O presidente do conselho diretivo do Laboratório Nacional de Engenharia Civil (LNEC), Carlos Pina, garantiu hoje que a Ponte 25 de Abril “está e estará segura”, explicando que não existe perigo para os utentes. 

Carlos Pina, que falava aos jornalistas no LNEC, em Lisboa, disse que o relatório foi pedido ao laboratório para identificar as anomalias da infraestrutura.

“O LNEC tem apoiado as Infraestruturas de Portugal (IP), desde o inicio desta obra [Ponte 25 de Abril]. Atualmente, através de um programa de monitorização contínua do comportamento, da leitura de vários aparelhos instalados na ponte e ainda analisando os regulatórios que o Instituto de Segurança e Qualidade faz mensalmente […] podemos afirmar que a Ponte 25 de abril esteve segura, está segura e vai continuar a estar segura”, disse Carlos Pina, que falava aos jornalistas no LNEC, em Lisboa.

O mesmo responsável referiu que está previsto que as obras decorram durante dois anos e que durante esse período não existe perigo para os utentes da Ponte 25 de Abril, explicando que está afastada a ideia de interdição da circulação de veículos pesados na ponte, o que só poderia acontecer caso a situação se agravasse.

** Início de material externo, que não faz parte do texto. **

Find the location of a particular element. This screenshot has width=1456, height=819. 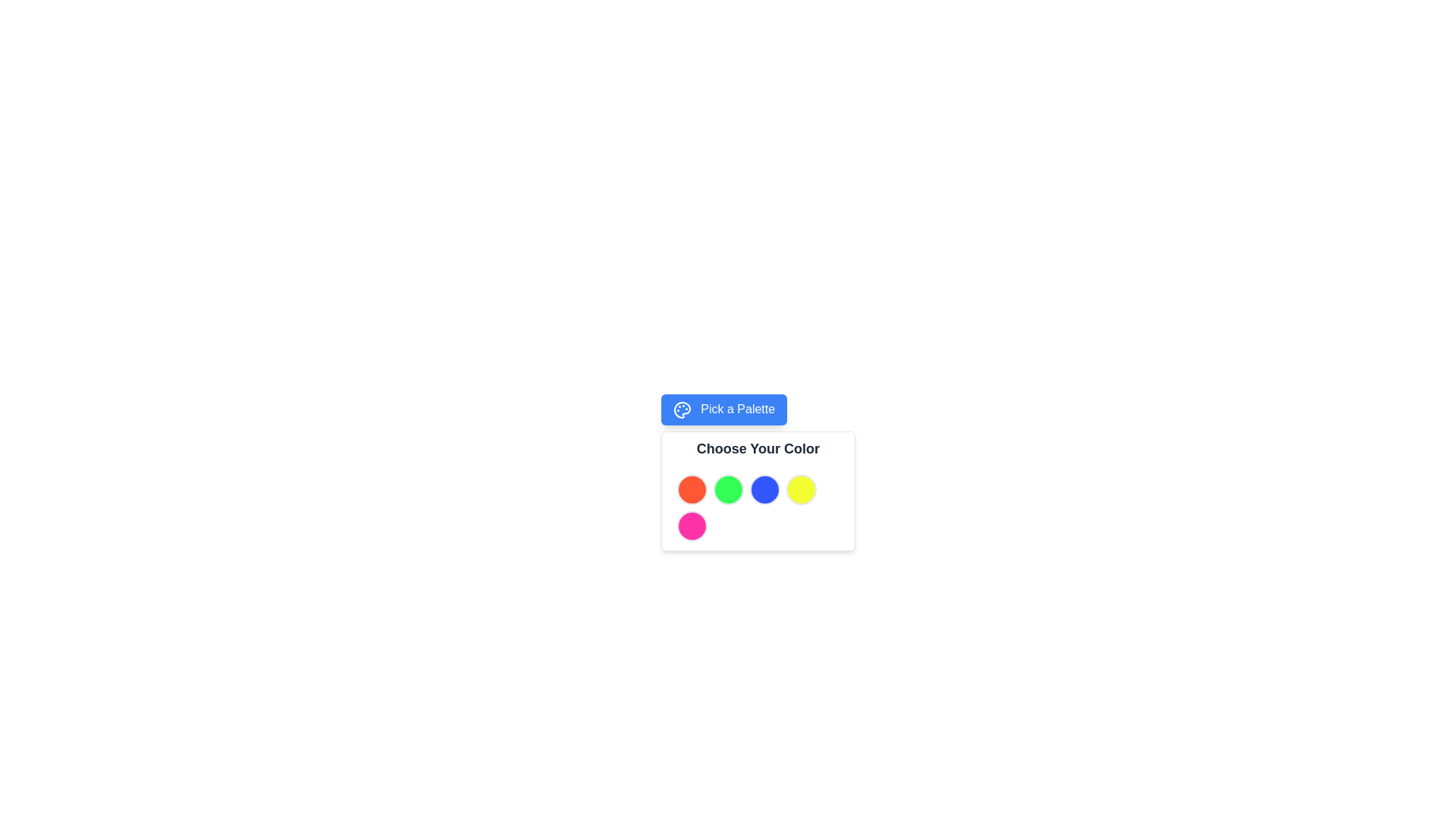

the color button in the Color Selector component, which features a title 'Choose Your Color' and a row of circular color buttons is located at coordinates (723, 493).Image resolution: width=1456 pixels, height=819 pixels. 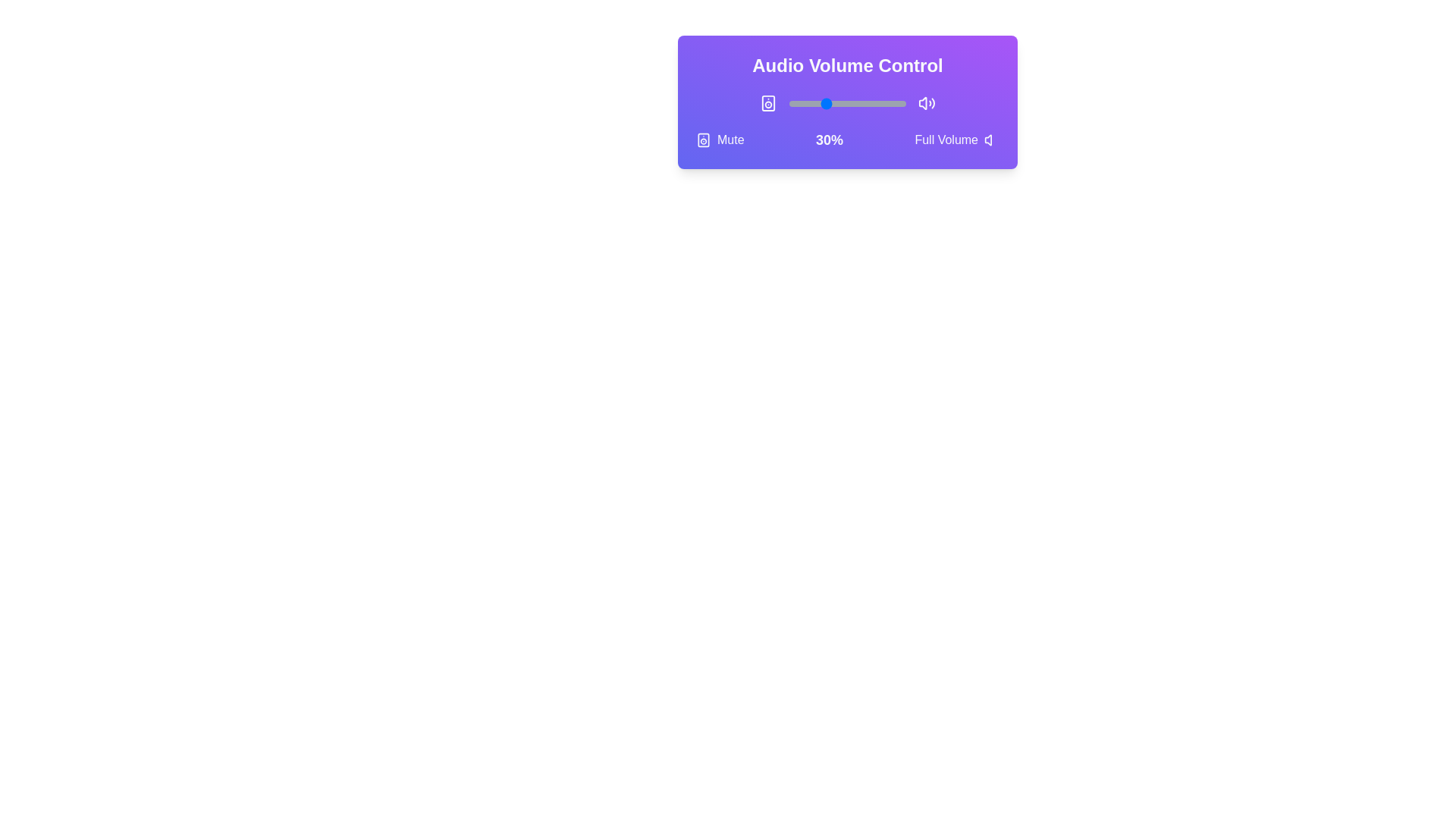 What do you see at coordinates (824, 103) in the screenshot?
I see `the volume to 31% by adjusting the slider` at bounding box center [824, 103].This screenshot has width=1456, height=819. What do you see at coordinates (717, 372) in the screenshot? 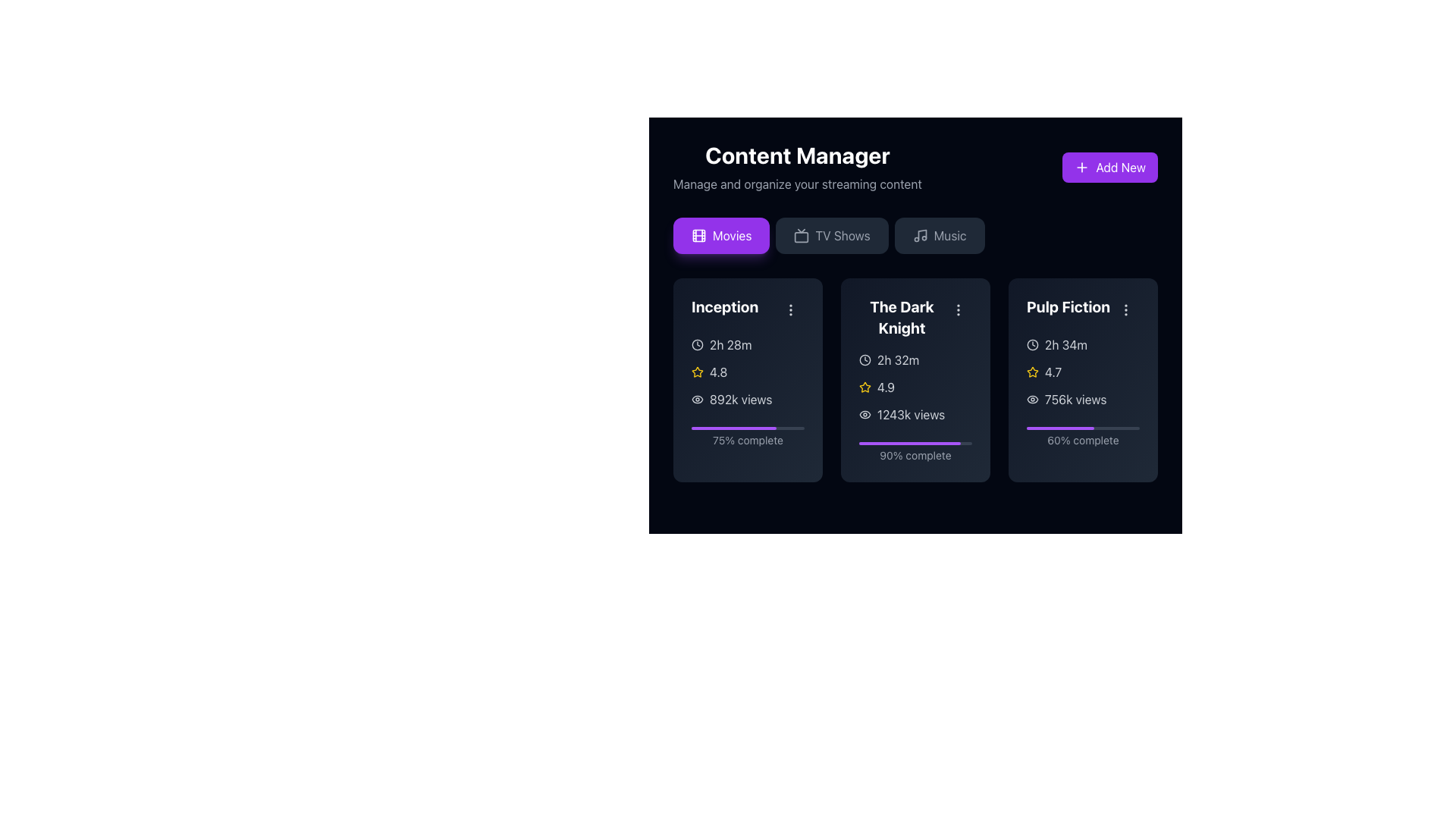
I see `the rating value displayed as '4.8' in light gray color, part of the rating component alongside a yellow star icon, located in the leftmost card for the movie 'Inception'` at bounding box center [717, 372].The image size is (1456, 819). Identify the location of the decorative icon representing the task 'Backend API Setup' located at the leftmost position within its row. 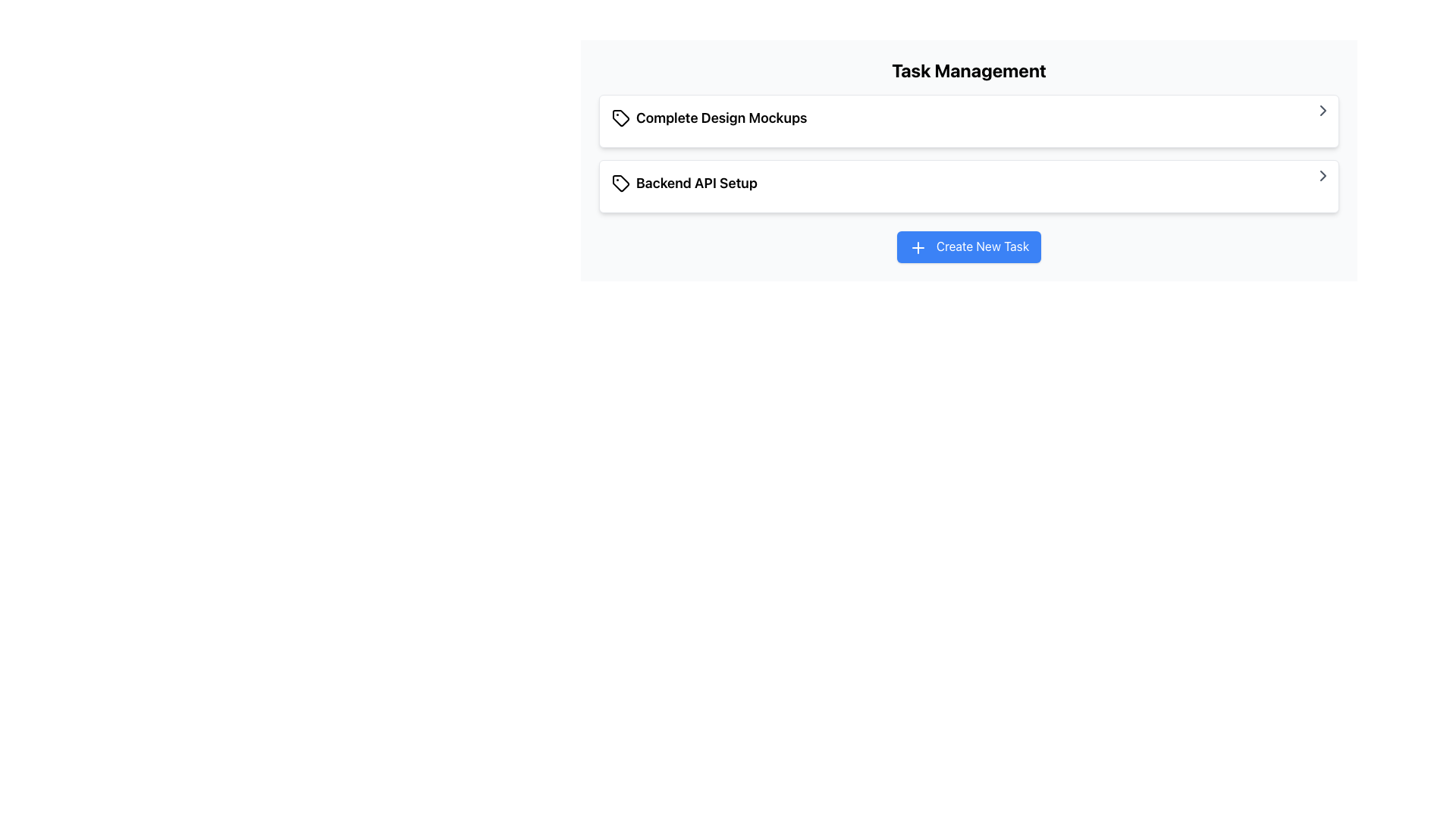
(621, 183).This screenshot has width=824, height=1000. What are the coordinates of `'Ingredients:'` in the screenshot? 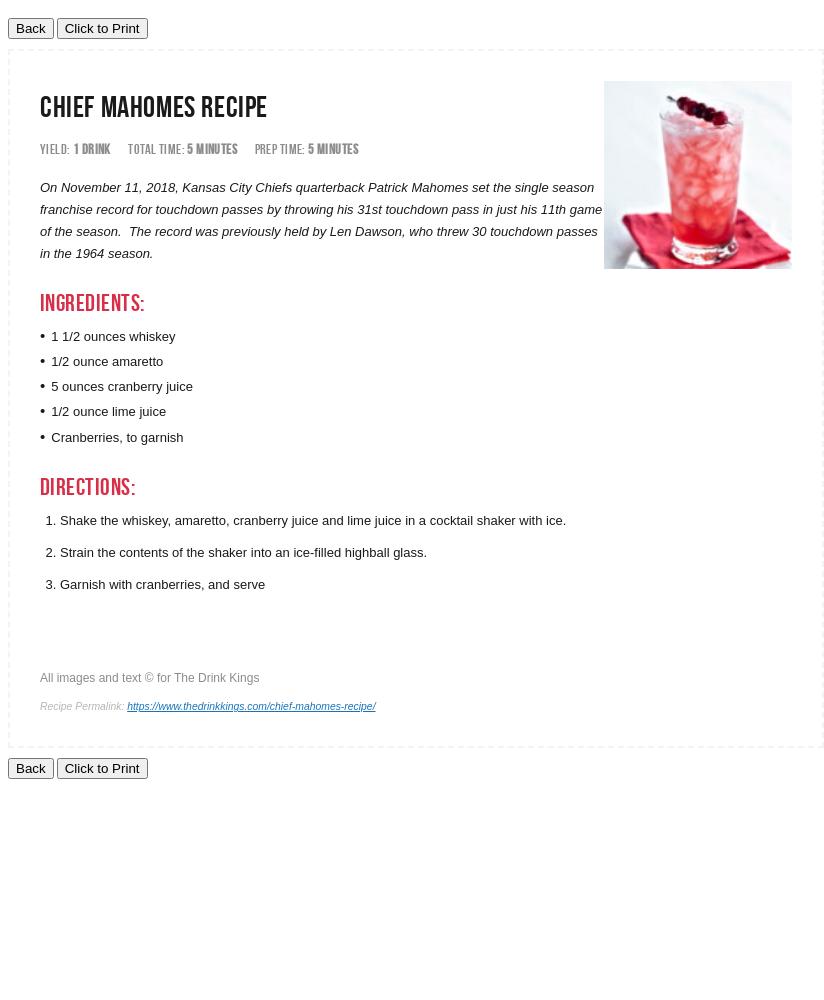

“As anomalias que, recentemente, têm vindo a público são na realidade detetadas precisamente com o programa de monitorização que fizemos. Os primeiros trabalhos em que o LNEC esteve envolvido foram feitos em 2012, depois disso temos acompanhado os trabalhos das Infraestruturas de Portugal, no sentido de interpretar as causas dessas anomalias e definir qual é a melhor estratégia de intervenção para voltar a assegurar as necessárias condições de segurança”, explicou.

No entanto, Carlos Pina admite que, na sequência de um despacho do secretário de Estado das Infraestruturas, o LNEC elaborou um parecer onde defendia que as obras “deviam ser realizadas o mais depressa possível”.

“O LNEC irá continuar a realizar a monitorização e irão continuar a ser realizadas as inspeções pelo Instituto de Segurança e Qualidade ao longo deste período e também durante as obras, no sentido de garantirmos a segurança. Desde a ocorrência destas anomalias, o acompanhamento é mais atento, necessariamente, para que não hajam ocorrências inesperadas”, concluiu.

O anúncio das obras foi feito pelo Governo ontem,a através de um comunicado da IP à imprensa. Precisamente um dia antes de a revista Visão noticiar que o Governo recebeu no mês passado o relatório do LNEC que alerta para a necessidade de “medidas urgentes” de reparação da ponte, depois de “terem sido detetadas fissuras e parafusos soltos, numa zona estrutural da travessia.

A Ministra da Presidência, Maria Manuel Leitão Marques, reagiu à polémica depois do Conselho de Ministros de hoje e foi interrogada sobre o facto de o LNEC ter entregado este relatório há um mês e o lançamento do concurso ter sido anunciado apenas na quarta-feira, já depois do fecho da edição da revista. A governante foi perentória: "é uma coincidência". Disse, também, que o Governo reagiu "em tempo adequado"

O presidente da Infraestruturas de Portugal (IP) esclareceu, também hoje, que a obra de reparação da Ponte 25 de Abril “não é urgente”. e que se houvesse perigo, a infraestrutura “estaria fechada”.

O Ministério das Finanças demorou cerca de seis meses a autorizar a obra de reparação da Ponte 25 de Abril, mas já o fez, segundo a IP, que deixou a garantia de avançar com o concurso este mês.

O ministério de Mário Centeno esclareceu, em comunicado, que “todos os pedidos de intervenção na Ponte 25 de Abril, nomeadamente os projetos de portarias de extensão de encargos, foram atempadamente aprovados pelos ministérios competentes”.